Dans le camp perdant, Joël Bouchard n'avait pas à rougir. Son équipe a eu l'avantage du jeu dans la majorité des matches, mais elle n'est pas parvenue à aller chercher le but qui aurait fait mal.
«Nous avons manqué d'habiletés dans nos tirs. François Brassard a été très bon. Je suis déçu pour notre groupe parce que nous aurions mérité mieux. Contre Gatineau, nous savions que ce ne serait pas une partie de plaisir. Ce n'est pas une première ronde éliminatoire normale. Pour moi, c'était une demi-finale et il n'y a pas un match où nous avons été déclassés. Les Olympiques vont être fatigants dans leur prochaine série», a raconté l'entraîneur qui a vu son équipe s'incliner au premier tour des séries de la LHJMQ pour la première fois en quatre saisons.
Justement, la prochaine série des Olympiques les opposera à l'Océanic de Rimouski, gagnant du trophée Jean-Rougeau, remis à la meilleure équipe de la saison régulière. Elle sera disputée selon le format 2-3-2 et ça va débuter à compter de prochain.
Pour Benoît Groulx, la Bataille de la 50 aura été époustouflante du début à la fin.
«Nous venons de battre l'équipe la plus difficile à affronter. Maintenant, nous allons affronter l'équipe la plus talentueuse. On vient de battre Boisbriand. Ça veut dire qu'on peut battre n'importe qui.»
Les Gatinois ont sans contredit connu leur meilleur match de la série dimanche. Pour la première fois, ils ont dirigé plus de 20 rondelles vers le filet défendu par Samuel Montembeault. L'Armada a dominé la rencontre 32-27 au chapitre de tirs, mais la majorité des tirs venaient de loin et François Brassard a eu le temps de voir la grande majorité de ces tirs.
Le gardien de 20 ans a été un élément important dans les quatre victoires des siens. Il a complété la première ronde éliminatoire avec une moyenne de 1,95 but accordé par match et un pourcentage d'arrêt de ,936.
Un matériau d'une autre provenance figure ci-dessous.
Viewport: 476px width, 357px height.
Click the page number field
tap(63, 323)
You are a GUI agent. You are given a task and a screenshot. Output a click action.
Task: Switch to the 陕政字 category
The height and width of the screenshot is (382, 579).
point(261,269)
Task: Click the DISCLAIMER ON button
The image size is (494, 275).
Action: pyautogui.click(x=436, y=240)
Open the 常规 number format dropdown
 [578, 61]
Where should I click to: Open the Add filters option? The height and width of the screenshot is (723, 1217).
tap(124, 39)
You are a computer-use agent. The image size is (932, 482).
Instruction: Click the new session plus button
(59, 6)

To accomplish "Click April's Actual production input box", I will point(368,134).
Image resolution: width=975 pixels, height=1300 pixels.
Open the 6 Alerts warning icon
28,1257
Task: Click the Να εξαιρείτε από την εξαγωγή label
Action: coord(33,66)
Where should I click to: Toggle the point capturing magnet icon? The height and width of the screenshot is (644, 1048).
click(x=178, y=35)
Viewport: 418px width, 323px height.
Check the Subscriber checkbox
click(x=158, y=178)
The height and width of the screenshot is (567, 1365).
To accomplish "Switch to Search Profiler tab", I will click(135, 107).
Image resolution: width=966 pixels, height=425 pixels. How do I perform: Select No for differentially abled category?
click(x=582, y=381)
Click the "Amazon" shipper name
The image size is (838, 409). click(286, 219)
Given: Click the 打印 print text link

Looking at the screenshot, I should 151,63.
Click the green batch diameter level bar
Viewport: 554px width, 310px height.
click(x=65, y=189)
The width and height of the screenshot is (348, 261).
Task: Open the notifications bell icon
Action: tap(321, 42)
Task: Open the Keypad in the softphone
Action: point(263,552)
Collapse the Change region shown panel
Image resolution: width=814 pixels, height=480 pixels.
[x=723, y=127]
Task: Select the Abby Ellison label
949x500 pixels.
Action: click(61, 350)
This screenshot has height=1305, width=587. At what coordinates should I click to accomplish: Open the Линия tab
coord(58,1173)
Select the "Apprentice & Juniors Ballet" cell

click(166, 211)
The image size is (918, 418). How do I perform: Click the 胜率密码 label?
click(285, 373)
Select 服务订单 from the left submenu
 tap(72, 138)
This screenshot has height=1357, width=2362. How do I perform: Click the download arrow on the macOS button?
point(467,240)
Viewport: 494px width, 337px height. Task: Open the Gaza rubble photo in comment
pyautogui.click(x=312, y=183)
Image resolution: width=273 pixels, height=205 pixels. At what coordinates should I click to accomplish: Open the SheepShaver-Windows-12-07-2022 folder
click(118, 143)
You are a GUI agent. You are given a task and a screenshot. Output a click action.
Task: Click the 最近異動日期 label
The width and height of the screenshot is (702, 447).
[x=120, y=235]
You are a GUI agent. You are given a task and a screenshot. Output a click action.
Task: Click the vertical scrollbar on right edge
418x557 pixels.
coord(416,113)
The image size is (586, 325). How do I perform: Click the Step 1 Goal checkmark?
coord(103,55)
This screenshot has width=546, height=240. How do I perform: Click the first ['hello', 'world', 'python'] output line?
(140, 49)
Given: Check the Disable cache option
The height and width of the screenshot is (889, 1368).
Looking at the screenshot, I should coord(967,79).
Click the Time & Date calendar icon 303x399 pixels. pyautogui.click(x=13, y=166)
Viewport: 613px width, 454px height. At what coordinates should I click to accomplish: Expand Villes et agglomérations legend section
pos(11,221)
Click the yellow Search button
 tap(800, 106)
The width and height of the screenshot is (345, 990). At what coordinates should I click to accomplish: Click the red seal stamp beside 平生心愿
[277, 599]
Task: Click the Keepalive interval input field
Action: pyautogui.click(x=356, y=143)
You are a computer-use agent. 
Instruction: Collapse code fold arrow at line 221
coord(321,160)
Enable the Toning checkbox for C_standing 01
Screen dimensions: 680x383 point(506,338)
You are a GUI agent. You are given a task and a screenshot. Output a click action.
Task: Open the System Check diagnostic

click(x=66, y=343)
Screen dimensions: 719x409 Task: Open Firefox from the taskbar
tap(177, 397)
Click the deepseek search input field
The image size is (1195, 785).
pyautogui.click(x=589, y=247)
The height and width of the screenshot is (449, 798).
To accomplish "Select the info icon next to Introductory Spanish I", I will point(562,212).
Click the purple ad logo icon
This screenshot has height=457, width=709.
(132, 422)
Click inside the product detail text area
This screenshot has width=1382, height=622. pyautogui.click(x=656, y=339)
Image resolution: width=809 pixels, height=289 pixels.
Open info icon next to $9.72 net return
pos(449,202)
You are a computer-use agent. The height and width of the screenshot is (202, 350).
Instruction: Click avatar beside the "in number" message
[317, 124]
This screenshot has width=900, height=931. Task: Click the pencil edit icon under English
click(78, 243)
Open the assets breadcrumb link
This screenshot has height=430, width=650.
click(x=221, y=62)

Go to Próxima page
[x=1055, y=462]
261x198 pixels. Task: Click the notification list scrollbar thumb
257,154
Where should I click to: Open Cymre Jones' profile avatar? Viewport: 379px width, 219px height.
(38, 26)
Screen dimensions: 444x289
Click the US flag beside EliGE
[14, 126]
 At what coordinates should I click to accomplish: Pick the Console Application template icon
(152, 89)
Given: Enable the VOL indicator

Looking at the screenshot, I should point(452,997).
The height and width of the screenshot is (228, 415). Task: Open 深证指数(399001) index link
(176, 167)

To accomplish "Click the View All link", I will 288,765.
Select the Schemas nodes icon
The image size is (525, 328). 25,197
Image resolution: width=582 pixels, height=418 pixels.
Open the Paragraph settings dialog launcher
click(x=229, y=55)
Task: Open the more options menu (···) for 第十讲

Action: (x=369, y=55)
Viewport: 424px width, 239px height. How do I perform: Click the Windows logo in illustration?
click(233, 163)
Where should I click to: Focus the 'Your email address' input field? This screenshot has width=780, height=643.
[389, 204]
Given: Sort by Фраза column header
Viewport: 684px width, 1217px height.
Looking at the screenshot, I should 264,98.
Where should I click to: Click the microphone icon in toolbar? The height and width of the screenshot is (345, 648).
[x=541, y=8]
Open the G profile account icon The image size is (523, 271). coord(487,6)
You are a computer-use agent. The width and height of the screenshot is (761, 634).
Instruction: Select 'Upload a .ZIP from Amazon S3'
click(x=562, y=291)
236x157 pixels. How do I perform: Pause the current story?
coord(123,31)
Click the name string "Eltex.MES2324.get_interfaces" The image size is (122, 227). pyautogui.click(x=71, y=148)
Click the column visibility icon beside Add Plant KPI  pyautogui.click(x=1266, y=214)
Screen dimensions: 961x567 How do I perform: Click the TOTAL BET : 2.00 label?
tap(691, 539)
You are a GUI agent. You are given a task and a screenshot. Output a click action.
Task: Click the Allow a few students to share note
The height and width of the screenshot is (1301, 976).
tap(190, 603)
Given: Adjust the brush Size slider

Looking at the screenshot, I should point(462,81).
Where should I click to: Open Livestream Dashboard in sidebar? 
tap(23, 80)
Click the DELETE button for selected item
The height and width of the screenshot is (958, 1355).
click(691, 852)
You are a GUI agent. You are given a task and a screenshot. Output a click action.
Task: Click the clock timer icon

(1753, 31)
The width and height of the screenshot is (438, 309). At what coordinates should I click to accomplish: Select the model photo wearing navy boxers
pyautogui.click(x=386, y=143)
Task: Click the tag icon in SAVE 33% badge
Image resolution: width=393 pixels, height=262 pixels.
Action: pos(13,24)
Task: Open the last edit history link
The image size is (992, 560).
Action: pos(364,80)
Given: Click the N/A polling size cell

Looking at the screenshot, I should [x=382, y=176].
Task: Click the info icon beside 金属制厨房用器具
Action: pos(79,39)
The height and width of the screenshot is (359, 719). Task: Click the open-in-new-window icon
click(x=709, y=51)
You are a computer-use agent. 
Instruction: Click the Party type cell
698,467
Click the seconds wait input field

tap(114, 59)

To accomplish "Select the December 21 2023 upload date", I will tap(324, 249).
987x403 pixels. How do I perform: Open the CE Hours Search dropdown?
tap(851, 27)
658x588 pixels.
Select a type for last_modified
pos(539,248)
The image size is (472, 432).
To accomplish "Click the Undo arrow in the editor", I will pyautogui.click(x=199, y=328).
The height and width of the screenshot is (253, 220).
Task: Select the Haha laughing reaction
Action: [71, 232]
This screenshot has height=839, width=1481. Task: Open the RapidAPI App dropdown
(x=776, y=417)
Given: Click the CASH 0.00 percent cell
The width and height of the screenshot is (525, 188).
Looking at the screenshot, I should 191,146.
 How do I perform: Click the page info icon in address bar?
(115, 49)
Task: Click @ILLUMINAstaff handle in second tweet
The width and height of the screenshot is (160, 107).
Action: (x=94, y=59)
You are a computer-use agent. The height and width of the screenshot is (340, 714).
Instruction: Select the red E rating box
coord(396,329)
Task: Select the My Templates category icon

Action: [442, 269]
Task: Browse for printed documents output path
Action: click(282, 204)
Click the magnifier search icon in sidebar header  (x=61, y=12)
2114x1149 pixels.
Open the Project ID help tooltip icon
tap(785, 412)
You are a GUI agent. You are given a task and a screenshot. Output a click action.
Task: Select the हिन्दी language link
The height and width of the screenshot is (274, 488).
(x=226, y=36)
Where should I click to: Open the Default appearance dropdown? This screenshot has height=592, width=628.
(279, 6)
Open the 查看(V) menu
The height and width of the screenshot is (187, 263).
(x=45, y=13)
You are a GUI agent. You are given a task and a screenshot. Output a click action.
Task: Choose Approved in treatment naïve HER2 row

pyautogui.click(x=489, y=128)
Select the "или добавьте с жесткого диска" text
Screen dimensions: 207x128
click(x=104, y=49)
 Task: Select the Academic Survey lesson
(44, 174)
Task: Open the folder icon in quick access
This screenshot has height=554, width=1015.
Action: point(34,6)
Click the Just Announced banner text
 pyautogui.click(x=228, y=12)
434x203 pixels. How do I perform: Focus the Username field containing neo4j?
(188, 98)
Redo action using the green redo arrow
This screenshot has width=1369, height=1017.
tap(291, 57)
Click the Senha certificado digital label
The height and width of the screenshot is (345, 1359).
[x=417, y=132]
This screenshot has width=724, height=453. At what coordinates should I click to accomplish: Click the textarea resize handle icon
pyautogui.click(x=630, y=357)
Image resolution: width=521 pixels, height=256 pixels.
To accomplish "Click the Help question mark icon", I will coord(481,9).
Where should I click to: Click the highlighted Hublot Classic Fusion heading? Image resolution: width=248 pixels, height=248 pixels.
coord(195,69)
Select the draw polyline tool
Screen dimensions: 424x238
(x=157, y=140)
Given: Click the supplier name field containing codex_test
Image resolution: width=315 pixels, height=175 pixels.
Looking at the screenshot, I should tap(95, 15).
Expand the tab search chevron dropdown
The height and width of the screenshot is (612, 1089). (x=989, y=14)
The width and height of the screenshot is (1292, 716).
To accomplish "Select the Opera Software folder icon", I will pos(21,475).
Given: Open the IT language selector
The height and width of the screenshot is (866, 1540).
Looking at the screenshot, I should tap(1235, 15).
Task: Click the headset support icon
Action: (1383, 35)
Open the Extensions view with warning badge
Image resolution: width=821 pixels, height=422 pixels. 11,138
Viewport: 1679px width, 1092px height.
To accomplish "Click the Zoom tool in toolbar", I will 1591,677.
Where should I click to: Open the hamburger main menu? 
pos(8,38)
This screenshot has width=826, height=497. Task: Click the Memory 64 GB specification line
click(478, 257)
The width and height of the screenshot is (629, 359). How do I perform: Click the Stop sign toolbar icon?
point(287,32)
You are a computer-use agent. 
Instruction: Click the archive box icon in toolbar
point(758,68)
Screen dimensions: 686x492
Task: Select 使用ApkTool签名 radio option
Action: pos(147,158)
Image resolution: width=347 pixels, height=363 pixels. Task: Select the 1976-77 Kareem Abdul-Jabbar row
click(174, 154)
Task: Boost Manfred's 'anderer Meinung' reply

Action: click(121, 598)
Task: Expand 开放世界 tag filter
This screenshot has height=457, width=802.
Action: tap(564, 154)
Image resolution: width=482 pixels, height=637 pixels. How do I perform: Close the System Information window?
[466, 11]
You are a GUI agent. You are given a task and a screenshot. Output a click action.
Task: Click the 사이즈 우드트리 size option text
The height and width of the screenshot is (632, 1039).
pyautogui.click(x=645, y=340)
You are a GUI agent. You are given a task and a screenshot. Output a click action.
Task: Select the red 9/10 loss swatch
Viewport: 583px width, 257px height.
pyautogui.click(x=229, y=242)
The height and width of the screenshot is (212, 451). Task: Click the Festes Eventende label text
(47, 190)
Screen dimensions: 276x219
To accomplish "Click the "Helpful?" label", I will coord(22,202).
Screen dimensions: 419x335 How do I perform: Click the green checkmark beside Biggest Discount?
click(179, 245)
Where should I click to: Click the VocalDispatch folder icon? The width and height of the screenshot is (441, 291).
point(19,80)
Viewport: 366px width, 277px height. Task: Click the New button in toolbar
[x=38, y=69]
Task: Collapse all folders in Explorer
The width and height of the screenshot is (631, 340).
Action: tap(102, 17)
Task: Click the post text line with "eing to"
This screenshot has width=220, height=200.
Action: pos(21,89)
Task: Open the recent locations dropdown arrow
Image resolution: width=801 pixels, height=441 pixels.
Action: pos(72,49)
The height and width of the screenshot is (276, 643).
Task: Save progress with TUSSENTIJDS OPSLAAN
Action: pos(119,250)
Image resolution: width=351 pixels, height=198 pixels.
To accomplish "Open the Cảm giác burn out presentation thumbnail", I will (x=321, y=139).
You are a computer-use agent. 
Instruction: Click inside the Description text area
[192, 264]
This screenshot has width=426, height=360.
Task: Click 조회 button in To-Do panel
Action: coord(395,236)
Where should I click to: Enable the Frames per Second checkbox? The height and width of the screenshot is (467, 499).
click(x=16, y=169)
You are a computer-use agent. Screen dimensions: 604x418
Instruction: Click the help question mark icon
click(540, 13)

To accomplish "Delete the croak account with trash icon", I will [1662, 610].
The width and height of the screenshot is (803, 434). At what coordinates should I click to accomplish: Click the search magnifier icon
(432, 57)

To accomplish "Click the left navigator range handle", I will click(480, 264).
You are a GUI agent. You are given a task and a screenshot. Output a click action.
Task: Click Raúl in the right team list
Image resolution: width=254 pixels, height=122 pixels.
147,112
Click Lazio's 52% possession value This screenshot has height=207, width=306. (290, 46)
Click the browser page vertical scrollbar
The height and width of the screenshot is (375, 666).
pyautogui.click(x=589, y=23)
«De gagner cette série chez moi, c'est spécial. C'était très bruyant à Robert-Guertin et nos partisans nous ont apporté beaucoup d'énergie.»
Dire qu'aux Fêtes, il était sur le point de faire ses adieux à la LHJMQ. Il avait été libéré par les Screaming Eagles du Cap-Breton, mais une blessure de dernière minute à Brandon Whitney l'a ramené à la maison.
«Je suis content d'avoir la chance de jouer dans les séries pour la dernière fois de ma carrière. Dans notre vestiaire, il y a plein de gars qui ont soif de victoires.»
Benoît Groulx a d'ailleurs reconnu ce trait de caractère à la fin de la série.
«Trop de joueurs ont joué un grand rôle dans cette série. Contre une équipe comme l'Armada, c'est impossible de gagner avec la contribution d'un seul joueur. Les deux équipes méritent beaucoup de crédit. Nous sommes très choyés de pouvoir avancer. Nous avons des joueurs qui croyaient en nos chances et qui ont joué avec passion.»